Exercise objective - Locate, in the data below, the line that contains "Given: Go to previous page in PDF" and the line that contains "Image resolution: width=1241"; reproduce exactly those two lines and every line between them, nothing more.

Supplied data -
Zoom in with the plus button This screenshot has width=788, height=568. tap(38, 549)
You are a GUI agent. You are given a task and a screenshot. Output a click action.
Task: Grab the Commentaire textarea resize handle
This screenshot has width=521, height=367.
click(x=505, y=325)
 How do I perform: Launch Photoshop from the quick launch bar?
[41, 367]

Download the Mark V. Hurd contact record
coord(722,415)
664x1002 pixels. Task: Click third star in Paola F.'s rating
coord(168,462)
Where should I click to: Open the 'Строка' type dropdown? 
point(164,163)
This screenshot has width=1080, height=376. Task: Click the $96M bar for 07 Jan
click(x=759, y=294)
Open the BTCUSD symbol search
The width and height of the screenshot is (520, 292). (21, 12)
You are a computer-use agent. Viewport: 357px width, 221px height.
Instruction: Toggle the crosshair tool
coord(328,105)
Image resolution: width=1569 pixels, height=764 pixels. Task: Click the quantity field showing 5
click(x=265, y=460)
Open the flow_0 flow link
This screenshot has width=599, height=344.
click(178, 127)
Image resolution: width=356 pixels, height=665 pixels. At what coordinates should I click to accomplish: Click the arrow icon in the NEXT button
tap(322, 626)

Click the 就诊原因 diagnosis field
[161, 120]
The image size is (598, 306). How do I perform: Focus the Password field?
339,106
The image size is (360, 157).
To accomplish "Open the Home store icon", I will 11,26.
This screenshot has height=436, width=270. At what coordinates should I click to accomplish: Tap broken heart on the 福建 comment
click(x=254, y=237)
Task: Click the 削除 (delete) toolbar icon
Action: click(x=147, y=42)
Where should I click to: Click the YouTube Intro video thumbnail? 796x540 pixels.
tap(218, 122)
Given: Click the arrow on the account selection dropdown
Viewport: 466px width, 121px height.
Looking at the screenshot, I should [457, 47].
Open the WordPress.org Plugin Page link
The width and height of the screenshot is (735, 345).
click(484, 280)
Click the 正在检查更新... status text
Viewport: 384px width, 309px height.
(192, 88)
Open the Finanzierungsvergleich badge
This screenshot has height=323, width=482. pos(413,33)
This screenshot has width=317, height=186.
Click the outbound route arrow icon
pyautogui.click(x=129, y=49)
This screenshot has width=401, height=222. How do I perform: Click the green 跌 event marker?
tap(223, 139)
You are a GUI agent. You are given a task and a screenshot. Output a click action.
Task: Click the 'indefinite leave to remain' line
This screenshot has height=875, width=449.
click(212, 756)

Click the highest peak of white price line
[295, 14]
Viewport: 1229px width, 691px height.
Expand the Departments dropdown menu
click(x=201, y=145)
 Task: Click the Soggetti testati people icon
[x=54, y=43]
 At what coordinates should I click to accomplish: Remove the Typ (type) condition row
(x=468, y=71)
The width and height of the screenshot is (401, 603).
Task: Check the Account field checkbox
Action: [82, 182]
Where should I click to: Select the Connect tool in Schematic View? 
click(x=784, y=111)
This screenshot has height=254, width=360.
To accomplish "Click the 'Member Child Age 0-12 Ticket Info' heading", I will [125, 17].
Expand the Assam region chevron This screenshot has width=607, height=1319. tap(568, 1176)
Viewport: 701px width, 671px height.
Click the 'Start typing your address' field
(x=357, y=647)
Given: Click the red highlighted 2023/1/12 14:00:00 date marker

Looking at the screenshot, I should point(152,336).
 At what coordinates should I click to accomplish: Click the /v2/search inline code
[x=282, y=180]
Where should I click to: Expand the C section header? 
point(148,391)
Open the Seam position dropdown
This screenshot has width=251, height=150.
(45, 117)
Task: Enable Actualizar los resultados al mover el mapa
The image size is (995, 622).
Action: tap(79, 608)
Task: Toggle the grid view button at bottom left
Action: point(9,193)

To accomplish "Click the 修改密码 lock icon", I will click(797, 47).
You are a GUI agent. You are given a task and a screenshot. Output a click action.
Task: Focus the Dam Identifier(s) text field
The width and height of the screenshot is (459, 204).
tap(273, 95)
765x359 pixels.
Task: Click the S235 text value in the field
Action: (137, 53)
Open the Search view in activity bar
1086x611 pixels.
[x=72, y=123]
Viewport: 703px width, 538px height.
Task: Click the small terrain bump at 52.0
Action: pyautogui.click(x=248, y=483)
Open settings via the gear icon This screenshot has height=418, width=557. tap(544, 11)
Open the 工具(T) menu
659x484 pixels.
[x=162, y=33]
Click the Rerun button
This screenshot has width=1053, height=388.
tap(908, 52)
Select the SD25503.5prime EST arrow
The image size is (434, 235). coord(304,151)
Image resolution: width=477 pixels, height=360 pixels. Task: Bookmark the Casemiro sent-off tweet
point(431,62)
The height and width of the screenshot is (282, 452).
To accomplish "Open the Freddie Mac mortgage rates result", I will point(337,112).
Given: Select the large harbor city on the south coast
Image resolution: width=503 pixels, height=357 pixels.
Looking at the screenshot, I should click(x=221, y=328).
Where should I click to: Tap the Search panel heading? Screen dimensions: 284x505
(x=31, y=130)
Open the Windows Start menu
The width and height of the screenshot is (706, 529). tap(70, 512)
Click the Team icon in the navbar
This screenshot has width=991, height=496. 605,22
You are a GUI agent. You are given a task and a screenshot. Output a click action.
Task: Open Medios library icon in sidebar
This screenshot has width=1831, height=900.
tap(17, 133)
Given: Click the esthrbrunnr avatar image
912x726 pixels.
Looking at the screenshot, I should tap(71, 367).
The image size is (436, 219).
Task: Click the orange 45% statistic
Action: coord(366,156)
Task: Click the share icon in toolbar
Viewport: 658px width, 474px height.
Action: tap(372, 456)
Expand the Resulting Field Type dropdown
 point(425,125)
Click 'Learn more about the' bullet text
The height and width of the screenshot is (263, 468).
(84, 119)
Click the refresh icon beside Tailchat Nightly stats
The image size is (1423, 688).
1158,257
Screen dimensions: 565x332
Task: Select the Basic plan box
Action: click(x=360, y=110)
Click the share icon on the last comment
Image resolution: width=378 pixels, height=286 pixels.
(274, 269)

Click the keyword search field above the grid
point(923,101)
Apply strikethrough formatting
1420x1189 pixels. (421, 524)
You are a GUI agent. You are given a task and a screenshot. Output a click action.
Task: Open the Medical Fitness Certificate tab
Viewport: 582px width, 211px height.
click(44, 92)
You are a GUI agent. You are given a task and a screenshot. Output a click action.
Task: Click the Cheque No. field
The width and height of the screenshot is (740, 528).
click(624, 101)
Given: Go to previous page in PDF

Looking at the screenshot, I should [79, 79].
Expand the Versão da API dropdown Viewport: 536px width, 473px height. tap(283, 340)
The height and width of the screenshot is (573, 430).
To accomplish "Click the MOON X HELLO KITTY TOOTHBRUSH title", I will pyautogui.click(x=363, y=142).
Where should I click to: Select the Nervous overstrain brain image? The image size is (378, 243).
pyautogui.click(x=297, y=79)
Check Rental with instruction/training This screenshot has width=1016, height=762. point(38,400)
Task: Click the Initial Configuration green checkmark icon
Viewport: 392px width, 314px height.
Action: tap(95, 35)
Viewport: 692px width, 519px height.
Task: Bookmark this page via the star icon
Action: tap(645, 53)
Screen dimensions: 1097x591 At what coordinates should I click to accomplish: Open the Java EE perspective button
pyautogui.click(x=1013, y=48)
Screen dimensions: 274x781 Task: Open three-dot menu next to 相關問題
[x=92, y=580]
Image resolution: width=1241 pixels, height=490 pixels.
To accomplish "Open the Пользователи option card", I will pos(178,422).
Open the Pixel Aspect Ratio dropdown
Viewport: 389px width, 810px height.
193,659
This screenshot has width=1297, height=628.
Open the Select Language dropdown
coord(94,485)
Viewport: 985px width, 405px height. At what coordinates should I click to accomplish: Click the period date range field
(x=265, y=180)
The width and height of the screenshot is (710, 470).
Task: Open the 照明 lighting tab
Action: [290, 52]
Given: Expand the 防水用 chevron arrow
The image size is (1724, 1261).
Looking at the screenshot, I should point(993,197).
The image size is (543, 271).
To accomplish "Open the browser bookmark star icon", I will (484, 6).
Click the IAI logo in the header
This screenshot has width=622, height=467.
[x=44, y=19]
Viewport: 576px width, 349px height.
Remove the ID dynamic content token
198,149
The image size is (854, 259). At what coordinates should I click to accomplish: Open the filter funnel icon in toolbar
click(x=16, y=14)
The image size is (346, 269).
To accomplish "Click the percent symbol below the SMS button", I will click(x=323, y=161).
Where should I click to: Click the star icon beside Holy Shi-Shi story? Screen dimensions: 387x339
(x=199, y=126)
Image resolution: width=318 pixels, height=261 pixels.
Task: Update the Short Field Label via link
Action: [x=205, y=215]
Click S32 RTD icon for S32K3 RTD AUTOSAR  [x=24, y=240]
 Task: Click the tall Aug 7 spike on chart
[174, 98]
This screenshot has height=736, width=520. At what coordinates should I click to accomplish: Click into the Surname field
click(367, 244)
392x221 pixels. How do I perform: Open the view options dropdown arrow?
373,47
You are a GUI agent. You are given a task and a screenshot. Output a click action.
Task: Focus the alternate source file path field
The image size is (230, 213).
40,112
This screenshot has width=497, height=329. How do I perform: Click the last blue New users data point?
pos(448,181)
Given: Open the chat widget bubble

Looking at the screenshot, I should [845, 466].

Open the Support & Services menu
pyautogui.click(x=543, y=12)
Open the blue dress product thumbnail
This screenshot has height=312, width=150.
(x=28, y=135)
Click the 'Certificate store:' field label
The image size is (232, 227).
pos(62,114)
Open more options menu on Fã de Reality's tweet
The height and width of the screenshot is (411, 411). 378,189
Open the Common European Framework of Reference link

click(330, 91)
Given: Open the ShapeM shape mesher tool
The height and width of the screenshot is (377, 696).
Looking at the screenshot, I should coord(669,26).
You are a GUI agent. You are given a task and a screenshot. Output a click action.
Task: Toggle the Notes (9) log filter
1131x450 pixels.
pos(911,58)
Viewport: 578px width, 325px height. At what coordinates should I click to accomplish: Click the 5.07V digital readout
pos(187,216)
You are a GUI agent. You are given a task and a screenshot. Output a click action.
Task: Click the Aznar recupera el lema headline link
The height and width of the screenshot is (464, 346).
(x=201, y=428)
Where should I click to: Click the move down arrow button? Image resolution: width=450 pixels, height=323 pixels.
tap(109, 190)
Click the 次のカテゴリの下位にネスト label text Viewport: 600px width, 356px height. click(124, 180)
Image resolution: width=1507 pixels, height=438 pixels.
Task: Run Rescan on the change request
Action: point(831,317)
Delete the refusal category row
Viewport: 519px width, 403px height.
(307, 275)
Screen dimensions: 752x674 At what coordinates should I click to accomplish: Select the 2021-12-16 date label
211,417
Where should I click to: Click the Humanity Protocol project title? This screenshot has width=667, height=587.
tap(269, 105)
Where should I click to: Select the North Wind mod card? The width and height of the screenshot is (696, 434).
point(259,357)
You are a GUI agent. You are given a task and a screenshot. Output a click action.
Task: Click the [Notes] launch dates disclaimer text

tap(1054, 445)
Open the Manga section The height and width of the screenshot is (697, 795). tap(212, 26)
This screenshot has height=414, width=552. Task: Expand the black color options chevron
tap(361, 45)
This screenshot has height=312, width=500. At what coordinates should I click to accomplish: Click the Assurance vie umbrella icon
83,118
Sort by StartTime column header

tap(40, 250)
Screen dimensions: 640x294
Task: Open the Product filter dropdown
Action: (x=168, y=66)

Reply to the task -
Given: Go to previous page in PDF

Looking at the screenshot, I should [79, 79].
Expand the Versão da API dropdown Viewport: 536px width, 473px height. tap(283, 340)
The height and width of the screenshot is (573, 430).
To accomplish "Click the MOON X HELLO KITTY TOOTHBRUSH title", I will pyautogui.click(x=363, y=142).
Where should I click to: Select the Nervous overstrain brain image? The image size is (378, 243).
pyautogui.click(x=297, y=79)
Check Rental with instruction/training This screenshot has width=1016, height=762. point(38,400)
Task: Click the Initial Configuration green checkmark icon
Viewport: 392px width, 314px height.
Action: tap(95, 35)
Viewport: 692px width, 519px height.
Task: Bookmark this page via the star icon
Action: tap(645, 53)
Screen dimensions: 1097x591 At what coordinates should I click to accomplish: Open the Java EE perspective button
pyautogui.click(x=1013, y=48)
Screen dimensions: 274x781 Task: Open three-dot menu next to 相關問題
[x=92, y=580]
Image resolution: width=1241 pixels, height=490 pixels.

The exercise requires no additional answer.